神木部長、婚姻届を受理してください!

「デートの約束をしてた日曜日も、中幡さんとご飯に行ったんですよね? 中幡さんがいるのに、どうしてあの時、私と付き合ったんですか。どうして、好きだなんて嘘をついたんですか」

 聡介さんの表情を見るのも、次の言葉を聞くのも怖くて、私は視線を落としたまま次から次へと言葉を発し続けていた。

 聡介さんが何度も「沙耶」と私の名前を呼び、話をしようとするけれど、私はその言葉に一切耳を傾けない。

「会社の人に付き合ってることを言わないっていう約束も、本当は私の事なんか好きじゃないから、だから……」

 次から次へと溢れ出る不安が止まらなかった。いつの間にか頬も濡れていて、私は手のひらで顔を覆うと、早くも今言い放った言葉たちを後悔した。
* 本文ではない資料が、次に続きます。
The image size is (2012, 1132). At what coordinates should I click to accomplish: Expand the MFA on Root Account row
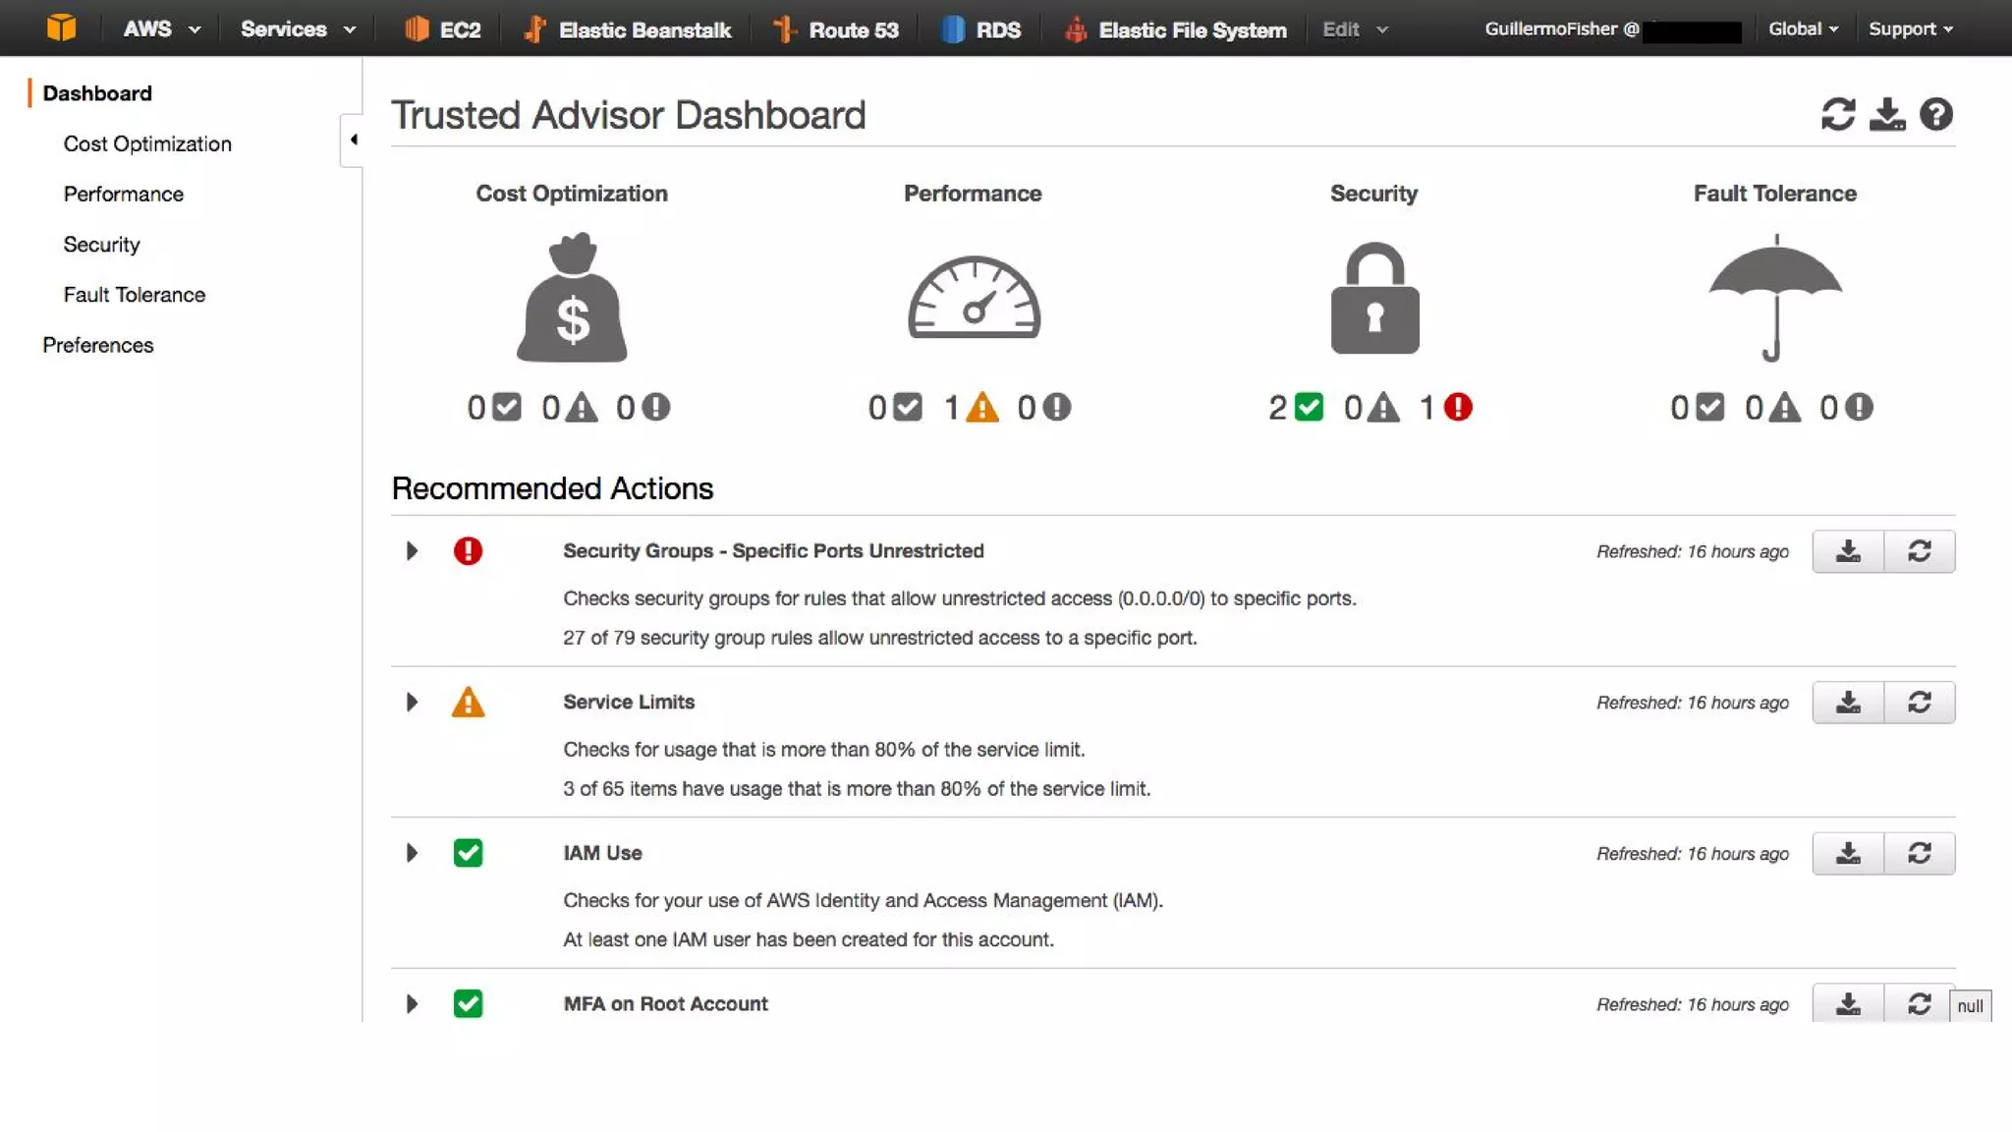click(x=412, y=1004)
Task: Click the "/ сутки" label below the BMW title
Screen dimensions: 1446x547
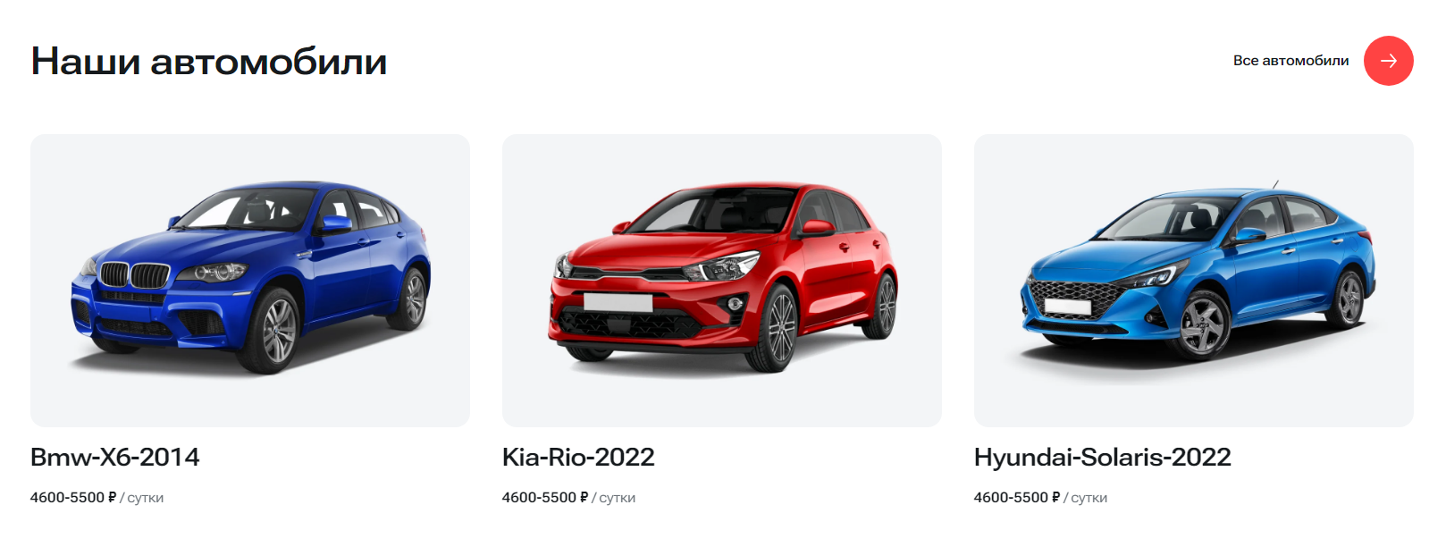Action: 142,498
 これまでに付き合ったことのある男性に何度となく言われた〝重たい〟という言葉。

 好きになると周りが見えなくて、すぐに不安になって、我慢せずに相手に一方的に気持ちを伝えては困らせてしまう。私は、ずっとそうだった。

 自分の気持ちが重たいと別れを告げられて後悔した、いつかの私と今の私は全く変わらない。これだから、いつも失敗するんだった、なんて後悔は今更すぎる。


「……ごめんなさい」

 やっと我に返った私は、濡れた頬を拭うとベンチから立ち上がり、小さく頭を下げた。